━━ Extrait fourni ━━

Si la haine est souvent imagée par la couleur rouge, Wilfrid Lupano et Stéphane Fert ne semblent pas de cet avis. Il faut dire que l’histoire américaine en a décidé autrement… Noirs et Blancs. La lutte semble éternelle et Blanc autour, la nouvelle BD de Lupano, s’en fait la preuve discriminante…
Alors que nous sommes à mi-chemin entre le Black history month et le mois de la femme, il est une bande dessinée dont la lecture semble incontournable… Paru le 15 janvier dernier aux éditions Dargaud, Blanc autour de Wilfrid Lupano et Stéphane Fert revient sur un événement marquant de l’histoire américaine. Déterminante dans la lutte contre le racisme aux États-Unis, l’école pour jeunes filles noires fondée par Prudence Crandall a pourtant été oubliée par la postérité. Et il était temps d’y remédier !

━━━
━━ Données de l'exercice ━━

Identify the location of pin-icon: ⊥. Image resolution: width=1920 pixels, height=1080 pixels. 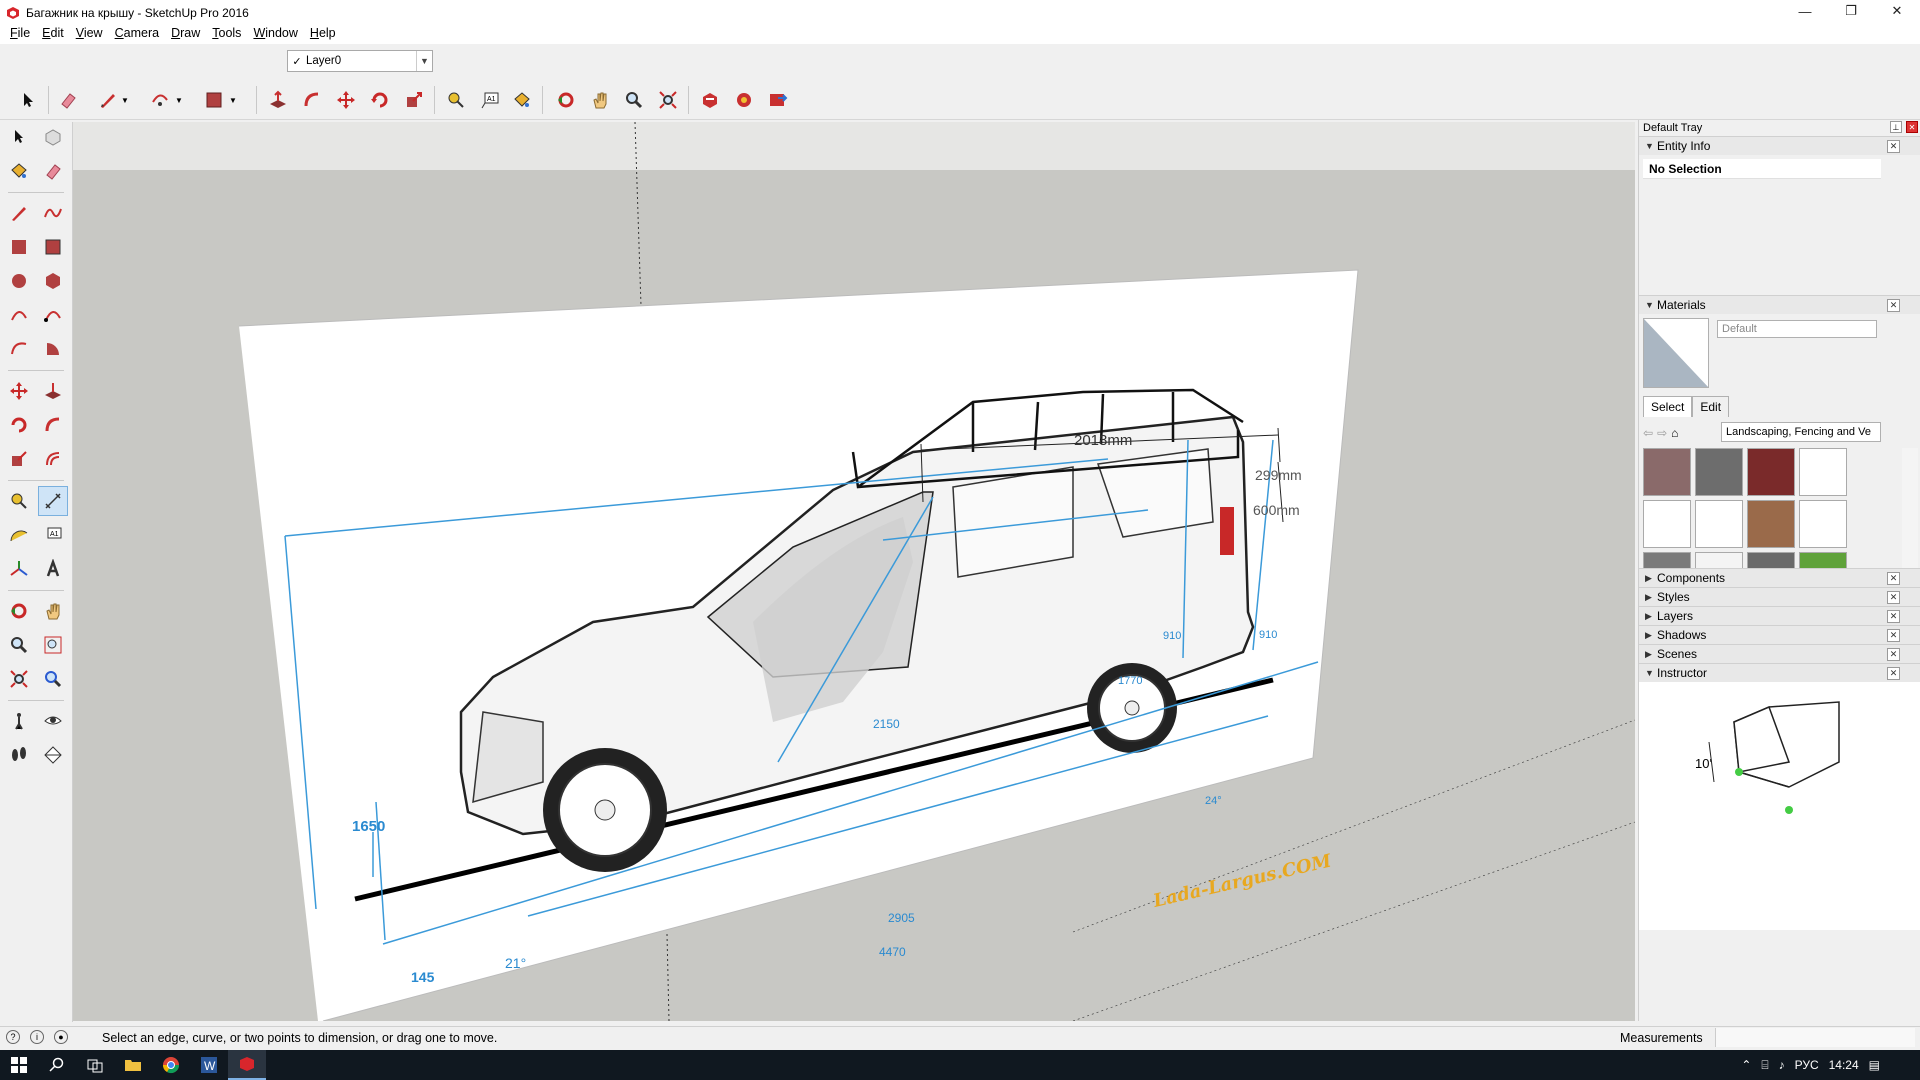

━━━

Consignes à suivre:
a - D'après l'article sur la bande dessinée Blanc autour, chez quel éditeur et à quelle date l'album est-il paru ?
b - Prolongez l'article sur la bande dessinée Blanc autour à partir de sa dernière phrase.

Réponses attendues:
a - Il est paru le 15 janvier aux éditions Dargaud.

b -
Remontons le temps jusqu’en 1832 où vous serez accueillis par la communauté d’apparence chaleureuse de Canterbury, une petite bourgade paisible située non loin de Boston. Vous l’aurez compris, en ouvrant la BD de Lupano, vous plongez dans le ventre de l’Amérique ségrégationniste. Dans les années 1830, à l’échelle de la grande histoire, l’esclavage n’a pas encore été aboli et les Noirs sont à la merci de la volonté blanche. Héroïne de l’histoire du Connecticut, Prudence Crandall va décider de donner un espoir auquel se raccrocher à toutes les jeunes filles noires. Si pour la population blanche méprisante, instruction rime avec insurrection, l’institutrice n’hésitera pas à aller l’encontre de toutes les lois… à ses risques et périls ! En bref, une BD sur le racisme qui fait valser la haine du cœur avec la rage de l’espérance…
Blanc autour : une BD de Lupano inspirée de faits réels
Si la bande dessinée de Wilfrid Lupano et Stéphane Fert est si poignante, c’est pour son récit qui résonne tristement avec notre actualité, ses illustrations empreintes de douceur qui contrastent avec la dureté du propos, mais c’est surtout parce que c’est une histoire vraie… celle de Prudence Crandall. Alors ? Un peu d’histoire pour remettre les choses dans leur contexte, ça vous dit ?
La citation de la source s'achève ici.